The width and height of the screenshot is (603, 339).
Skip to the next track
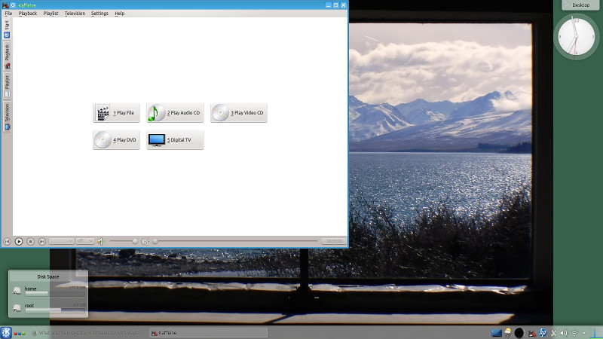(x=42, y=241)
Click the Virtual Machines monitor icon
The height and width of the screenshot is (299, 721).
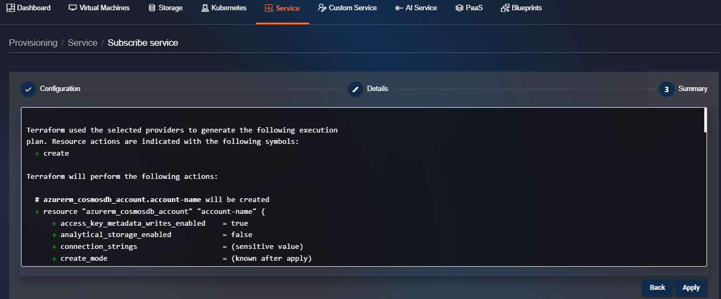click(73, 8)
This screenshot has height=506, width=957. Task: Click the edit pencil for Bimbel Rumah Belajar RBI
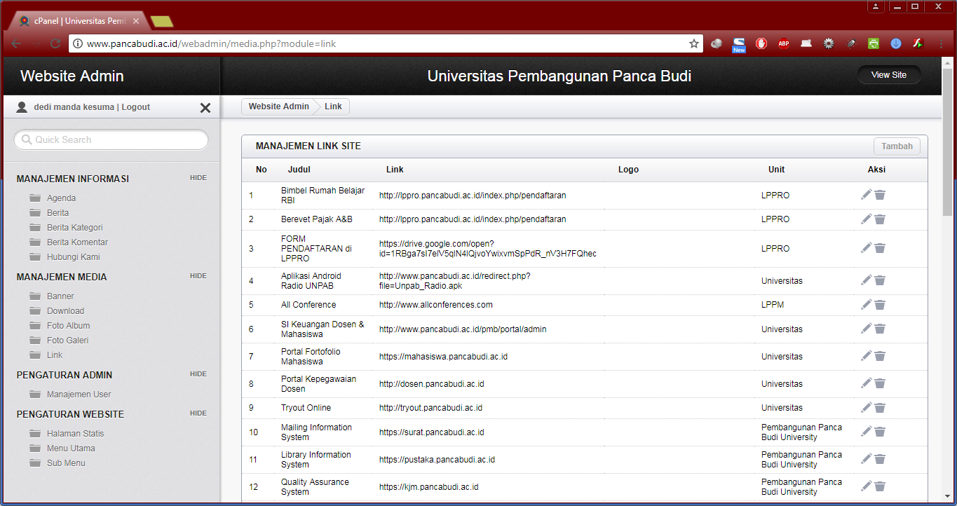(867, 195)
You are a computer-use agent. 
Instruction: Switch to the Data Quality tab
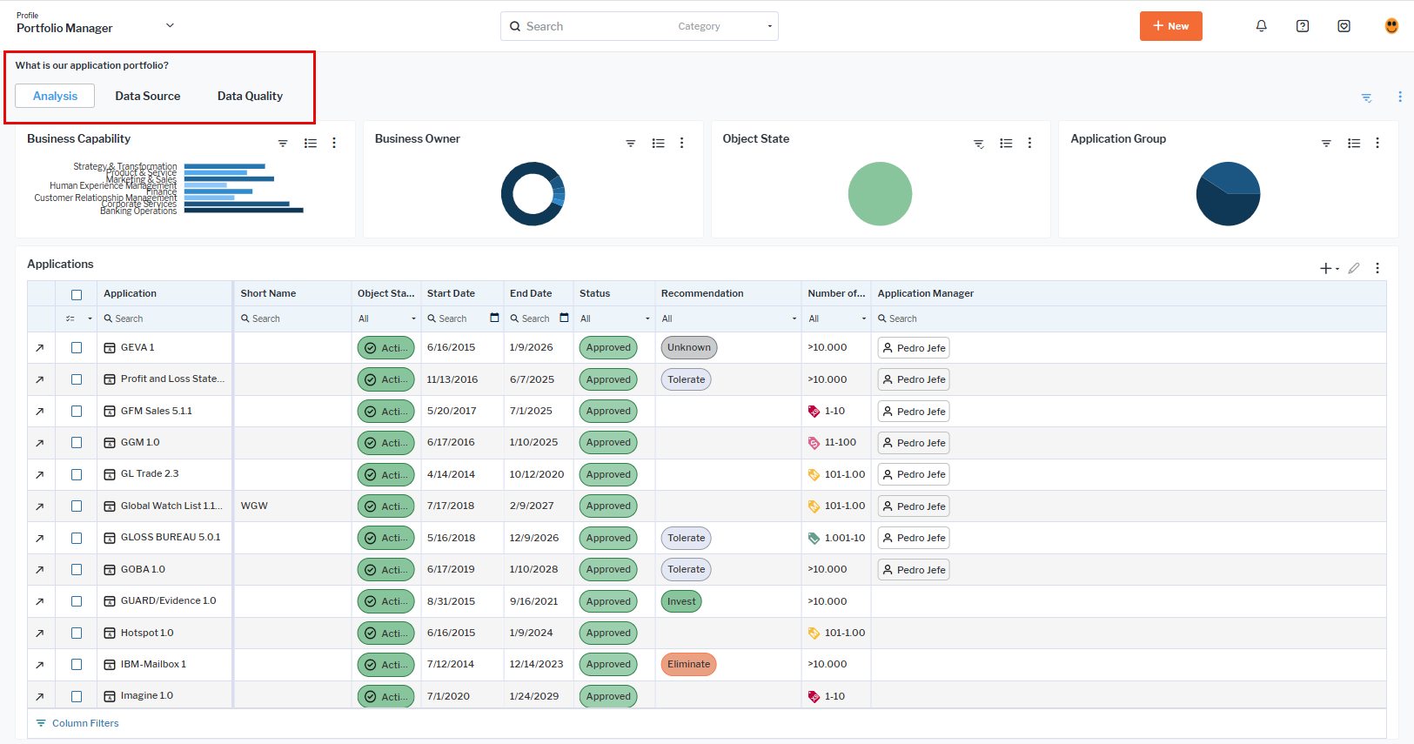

--

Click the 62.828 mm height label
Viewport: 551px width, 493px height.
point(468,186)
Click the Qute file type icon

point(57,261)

• **Aim of the task**
Within the material above, only the stretch from the line holding "The width and" through the line holding "Instruction: Switch to the Data Quality tab" is to be restated exactly. Pictures are dropped.

• **Response to the exercise**
The width and height of the screenshot is (603, 339).
Skip to the next track
(x=42, y=241)
Click the Virtual Machines monitor icon
The height and width of the screenshot is (299, 721).
click(73, 8)
This screenshot has height=506, width=957. Task: Click the edit pencil for Bimbel Rumah Belajar RBI
(867, 195)
You are a computer-use agent. 
Instruction: Switch to the Data Quality tab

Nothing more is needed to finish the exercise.